## RECORDS FOR THE EXERCISE
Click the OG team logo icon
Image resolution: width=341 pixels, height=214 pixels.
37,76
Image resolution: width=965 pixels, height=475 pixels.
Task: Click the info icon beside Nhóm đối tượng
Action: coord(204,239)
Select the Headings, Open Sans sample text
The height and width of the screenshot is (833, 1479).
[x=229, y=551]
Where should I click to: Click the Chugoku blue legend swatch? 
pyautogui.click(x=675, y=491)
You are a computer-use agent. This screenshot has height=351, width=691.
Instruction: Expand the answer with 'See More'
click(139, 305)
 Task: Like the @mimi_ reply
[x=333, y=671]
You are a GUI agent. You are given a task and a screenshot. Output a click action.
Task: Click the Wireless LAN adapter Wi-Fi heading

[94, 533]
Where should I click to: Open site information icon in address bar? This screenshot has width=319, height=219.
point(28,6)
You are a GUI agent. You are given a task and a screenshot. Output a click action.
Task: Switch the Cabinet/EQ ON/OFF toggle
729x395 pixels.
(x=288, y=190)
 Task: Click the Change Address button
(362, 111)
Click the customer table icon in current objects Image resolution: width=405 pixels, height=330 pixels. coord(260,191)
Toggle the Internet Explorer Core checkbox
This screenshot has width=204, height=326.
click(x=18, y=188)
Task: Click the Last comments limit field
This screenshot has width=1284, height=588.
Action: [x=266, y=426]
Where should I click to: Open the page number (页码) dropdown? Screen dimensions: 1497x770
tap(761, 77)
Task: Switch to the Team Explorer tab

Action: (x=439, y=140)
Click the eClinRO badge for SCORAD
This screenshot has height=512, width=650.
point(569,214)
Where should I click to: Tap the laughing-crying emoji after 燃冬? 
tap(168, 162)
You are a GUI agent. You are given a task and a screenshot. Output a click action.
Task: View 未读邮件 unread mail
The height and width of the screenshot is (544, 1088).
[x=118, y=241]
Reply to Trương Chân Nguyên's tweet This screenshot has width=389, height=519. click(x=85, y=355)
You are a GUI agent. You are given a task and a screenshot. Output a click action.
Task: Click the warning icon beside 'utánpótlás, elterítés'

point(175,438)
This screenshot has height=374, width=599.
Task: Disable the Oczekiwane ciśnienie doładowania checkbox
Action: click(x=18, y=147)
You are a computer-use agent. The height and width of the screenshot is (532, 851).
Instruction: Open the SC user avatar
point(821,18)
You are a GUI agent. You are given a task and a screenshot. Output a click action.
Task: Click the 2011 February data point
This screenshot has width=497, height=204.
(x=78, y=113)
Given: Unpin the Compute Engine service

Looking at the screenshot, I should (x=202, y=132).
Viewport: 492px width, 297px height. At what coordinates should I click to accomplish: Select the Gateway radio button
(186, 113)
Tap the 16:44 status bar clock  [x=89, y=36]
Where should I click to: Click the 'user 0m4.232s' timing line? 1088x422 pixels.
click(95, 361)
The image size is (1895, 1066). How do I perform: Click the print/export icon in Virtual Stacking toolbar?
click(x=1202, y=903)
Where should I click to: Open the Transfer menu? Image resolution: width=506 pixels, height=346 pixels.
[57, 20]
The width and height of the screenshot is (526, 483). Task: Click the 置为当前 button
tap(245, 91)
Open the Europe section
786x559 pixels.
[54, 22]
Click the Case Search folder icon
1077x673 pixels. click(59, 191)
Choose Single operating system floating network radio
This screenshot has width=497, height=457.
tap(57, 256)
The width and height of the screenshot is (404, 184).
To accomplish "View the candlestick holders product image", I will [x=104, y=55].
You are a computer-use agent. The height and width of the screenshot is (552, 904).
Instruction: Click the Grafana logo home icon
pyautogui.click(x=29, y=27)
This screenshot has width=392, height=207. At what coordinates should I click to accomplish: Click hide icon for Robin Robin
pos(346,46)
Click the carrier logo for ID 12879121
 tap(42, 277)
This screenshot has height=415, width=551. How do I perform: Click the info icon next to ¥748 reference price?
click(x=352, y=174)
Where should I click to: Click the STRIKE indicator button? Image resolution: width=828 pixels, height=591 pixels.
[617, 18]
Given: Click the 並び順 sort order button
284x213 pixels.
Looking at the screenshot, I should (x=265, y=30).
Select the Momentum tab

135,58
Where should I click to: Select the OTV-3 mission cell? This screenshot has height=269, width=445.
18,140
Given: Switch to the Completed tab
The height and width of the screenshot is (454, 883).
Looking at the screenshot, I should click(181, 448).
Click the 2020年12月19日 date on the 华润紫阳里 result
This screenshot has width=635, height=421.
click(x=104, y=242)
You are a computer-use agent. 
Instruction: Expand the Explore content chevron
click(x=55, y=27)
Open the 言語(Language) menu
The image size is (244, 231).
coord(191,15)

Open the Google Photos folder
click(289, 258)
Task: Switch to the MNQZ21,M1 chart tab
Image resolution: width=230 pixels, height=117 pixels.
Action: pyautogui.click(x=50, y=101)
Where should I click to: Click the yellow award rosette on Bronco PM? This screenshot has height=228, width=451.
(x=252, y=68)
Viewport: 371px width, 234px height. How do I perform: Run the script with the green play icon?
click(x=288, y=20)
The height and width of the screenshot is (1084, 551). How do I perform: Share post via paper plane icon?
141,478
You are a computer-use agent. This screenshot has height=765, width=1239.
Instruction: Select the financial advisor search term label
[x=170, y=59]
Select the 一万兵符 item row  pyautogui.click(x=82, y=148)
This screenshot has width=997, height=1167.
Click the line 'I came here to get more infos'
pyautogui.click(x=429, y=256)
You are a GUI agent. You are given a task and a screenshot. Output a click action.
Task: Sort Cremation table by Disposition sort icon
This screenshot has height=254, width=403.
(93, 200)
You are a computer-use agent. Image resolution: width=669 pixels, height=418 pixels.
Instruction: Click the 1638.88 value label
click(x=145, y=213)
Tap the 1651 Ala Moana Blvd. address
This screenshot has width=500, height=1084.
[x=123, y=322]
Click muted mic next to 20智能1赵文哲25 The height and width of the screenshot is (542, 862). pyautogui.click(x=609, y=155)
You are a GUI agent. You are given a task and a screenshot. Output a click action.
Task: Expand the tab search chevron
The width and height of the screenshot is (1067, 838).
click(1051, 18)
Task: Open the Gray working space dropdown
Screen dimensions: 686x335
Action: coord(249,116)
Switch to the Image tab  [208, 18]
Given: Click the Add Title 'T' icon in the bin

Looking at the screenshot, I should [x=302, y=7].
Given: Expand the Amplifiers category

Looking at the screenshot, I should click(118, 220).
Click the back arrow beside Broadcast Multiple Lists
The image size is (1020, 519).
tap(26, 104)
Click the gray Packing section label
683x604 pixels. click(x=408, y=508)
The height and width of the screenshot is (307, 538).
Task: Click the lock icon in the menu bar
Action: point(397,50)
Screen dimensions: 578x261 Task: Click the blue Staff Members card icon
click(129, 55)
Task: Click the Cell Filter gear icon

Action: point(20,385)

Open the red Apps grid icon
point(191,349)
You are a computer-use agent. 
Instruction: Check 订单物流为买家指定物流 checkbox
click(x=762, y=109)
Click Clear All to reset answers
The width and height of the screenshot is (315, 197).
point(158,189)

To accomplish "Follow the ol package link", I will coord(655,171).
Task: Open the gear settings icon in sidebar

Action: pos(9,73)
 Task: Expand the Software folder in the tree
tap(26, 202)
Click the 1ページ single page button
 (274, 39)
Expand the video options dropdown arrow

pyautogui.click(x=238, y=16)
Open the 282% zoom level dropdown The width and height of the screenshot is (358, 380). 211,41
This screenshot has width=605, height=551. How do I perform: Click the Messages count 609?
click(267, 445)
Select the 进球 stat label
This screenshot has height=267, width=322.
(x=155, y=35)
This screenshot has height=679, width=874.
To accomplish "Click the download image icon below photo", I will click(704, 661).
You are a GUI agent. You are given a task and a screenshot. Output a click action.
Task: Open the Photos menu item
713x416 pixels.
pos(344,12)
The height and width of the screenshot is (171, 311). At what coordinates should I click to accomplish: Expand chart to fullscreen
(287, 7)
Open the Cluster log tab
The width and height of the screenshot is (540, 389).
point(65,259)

## TASK STATEMENT
In the listing above, find each line with the word "item" and copy it.

## TASK RESPONSE
Select the 一万兵符 item row  pyautogui.click(x=82, y=148)
Task: Open the Photos menu item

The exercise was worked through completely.